Le rassemblement
Dijon
Julian
De : JulianA : Jed, Lola, L'Efta, Alexandre
Date : 05 octobre 2007 15:25
Objet : Rassemblement
Salut à vous quatre. Eh ouais, c'est le dingue qui vous parle, et comme d'habitude, il a un truc de dingue à vous dire. Mais je m'en fous, je m'en fous que vous me preniez pour un cinglé, j'ai décidé d'assumer ce « délire » jusqu'au bout.
Il y a deux jours je suis entré en contact avec Nathan qui est à Dakar, et il m'a dit qu'on devait se voir, vous et moi. Alors voilà, je vous invite à venir au Dionysos lundi 8 septembre au soir, genre vers 21h, a priori on devrait y être assez tranquille. Ceux qui ne veulent pas venir n'y sont pas obligés, ceux qui ne peuvent pas non plus. C'est juste que... Je ne sais pas trop comment vous dire ça. Parfois ça m'emmerde de m'être lancé là-dedans parce que je n'y crois plus, je préfèrerais qu'on soit un petit groupe d'écrivains, je sais pas, des gens réunis autour d'une passion commune, mais a-t-on seulement une passion commune ? Alors on pourrait peut-être former un groupe de gens qui n'ont rien en commun ?
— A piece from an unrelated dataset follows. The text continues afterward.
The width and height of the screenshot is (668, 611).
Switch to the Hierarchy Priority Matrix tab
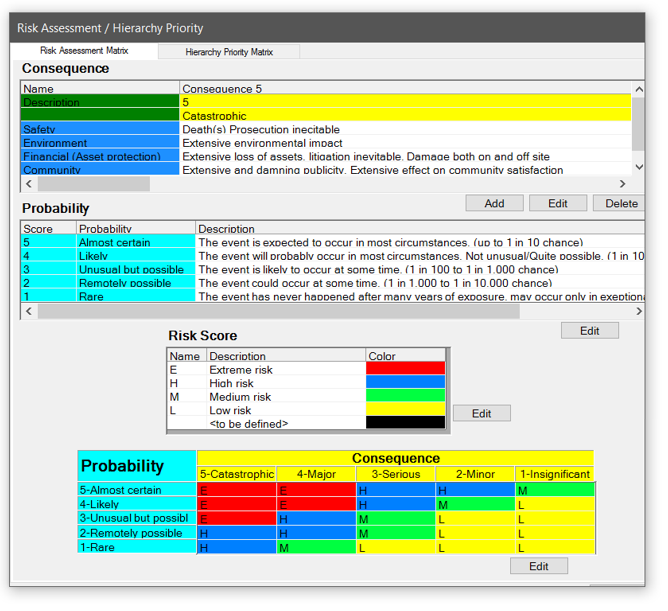228,52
Je suis perdu, autant que vous sans doute. Plus j'écris ce mail et plus j'ai l'impression de m'être perdu dans les délires hallucinogènes de Nathan, les fantasmes d'un drogué. Et dans ces moments là je voudrais tout arrêter, je voudrais qu'il n'y aie jamais eu cette boîte, ce briquet, ce colis, cette histoire de Constellés. Mais les rêves étaient là depuis le début. Je suis sûr que vous en faisiez aussi, et que vous en faites encore. Des rêves auxquels on voudrait trouver un sens.
Revoilà le fameux « trouver un sens à notre existence ». C'est mon trip ça, hein. J'ai besoin de croire qu'on a un destin pour me maintenir debout, parce que si rien n'avait de sens dans ma vie, je pourrais pas le supporter. Or rien n'a de sens. Alors il faut en inventer.
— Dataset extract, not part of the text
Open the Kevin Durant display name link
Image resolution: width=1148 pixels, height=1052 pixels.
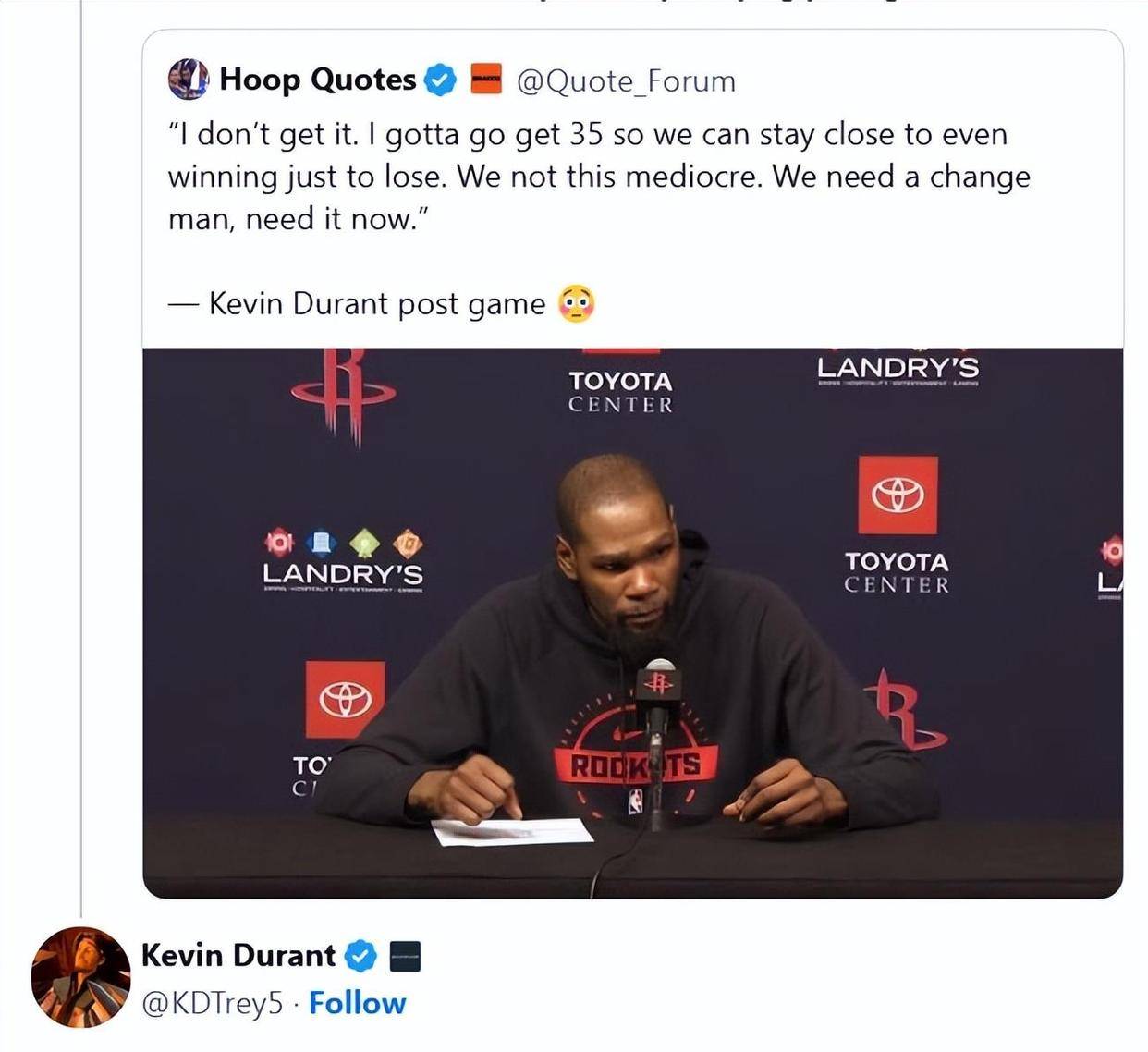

Si vous me comprenez, aidez-moi. Nos vies resteront les mêmes, rien ne changera pour autant. Vous continuerez à voir vos amis, votre famille, la personne que vous aimez, vous continuerez à aller travailler, comme avant. Mais au fond de vous, il y aura un petit plus, ce sentiment de ne jamais être seul. Encore une fois je ne force personne.
A lundi soir, pour ceux qui sont intéressés.
Julian
J'envoie le mail sans même le relire. Lullaby à côté de moi sert une bière au vieux Jack. Je sors dehors pour me griller une clope.